What you will do:
Every record below is to be copied exactly, with its images omitted.

[Stored data entries]
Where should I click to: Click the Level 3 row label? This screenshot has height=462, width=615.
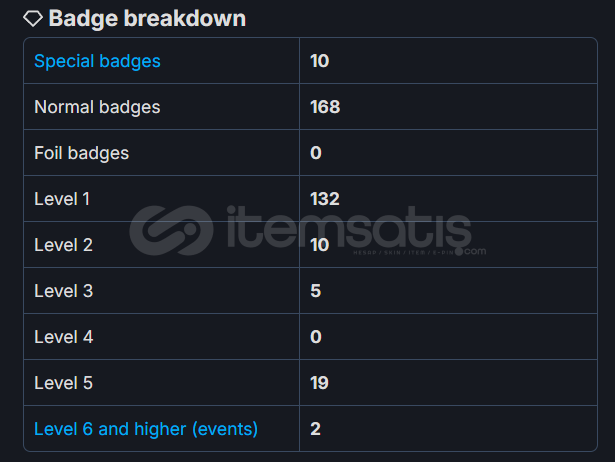coord(64,291)
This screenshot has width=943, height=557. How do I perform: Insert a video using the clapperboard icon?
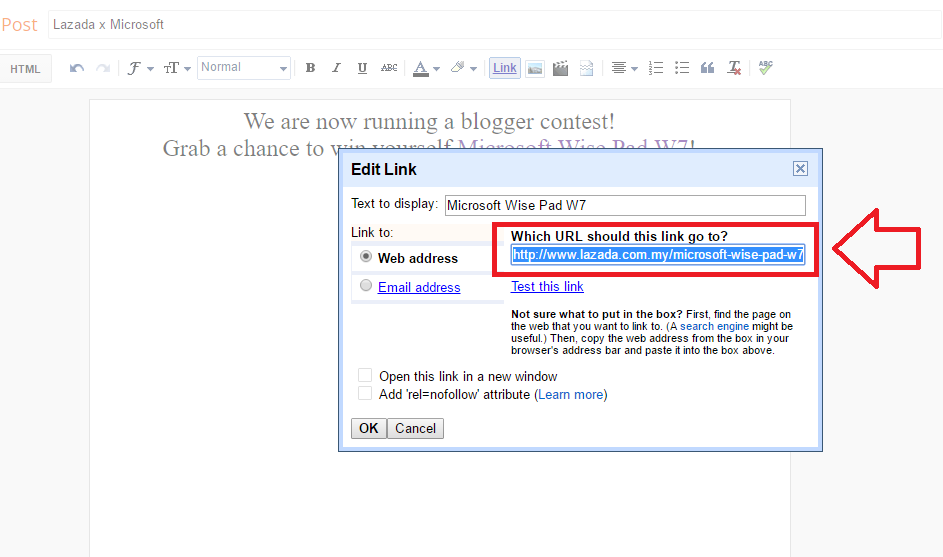[561, 68]
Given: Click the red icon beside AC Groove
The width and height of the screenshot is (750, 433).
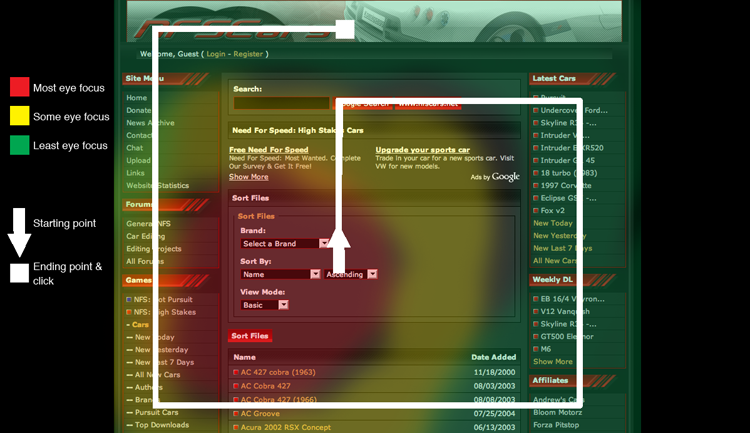Looking at the screenshot, I should pyautogui.click(x=236, y=413).
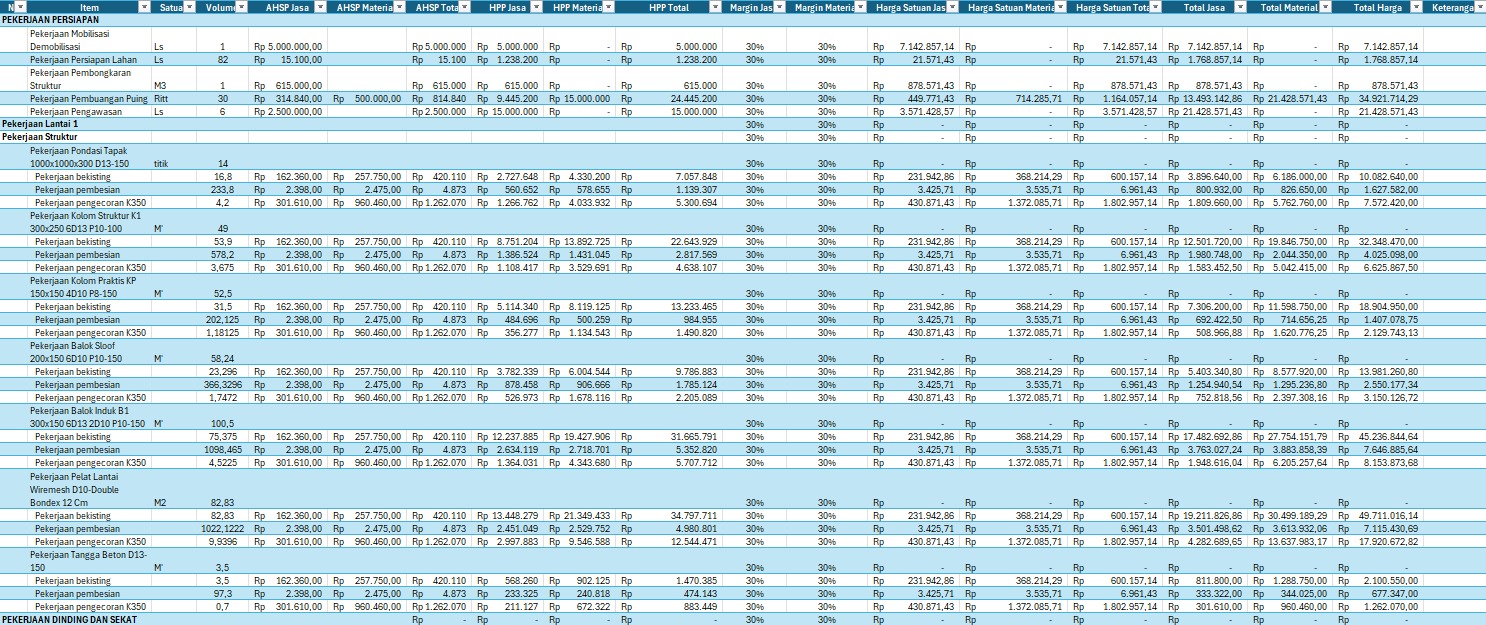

Task output:
Where should I click to: Click the Level 3 row label? This screenshot has height=462, width=615.
coord(64,291)
This screenshot has width=943, height=557. How do I perform: Insert a video using the clapperboard icon?
[561, 68]
Given: Click the red icon beside AC Groove
The width and height of the screenshot is (750, 433).
Looking at the screenshot, I should pyautogui.click(x=236, y=413).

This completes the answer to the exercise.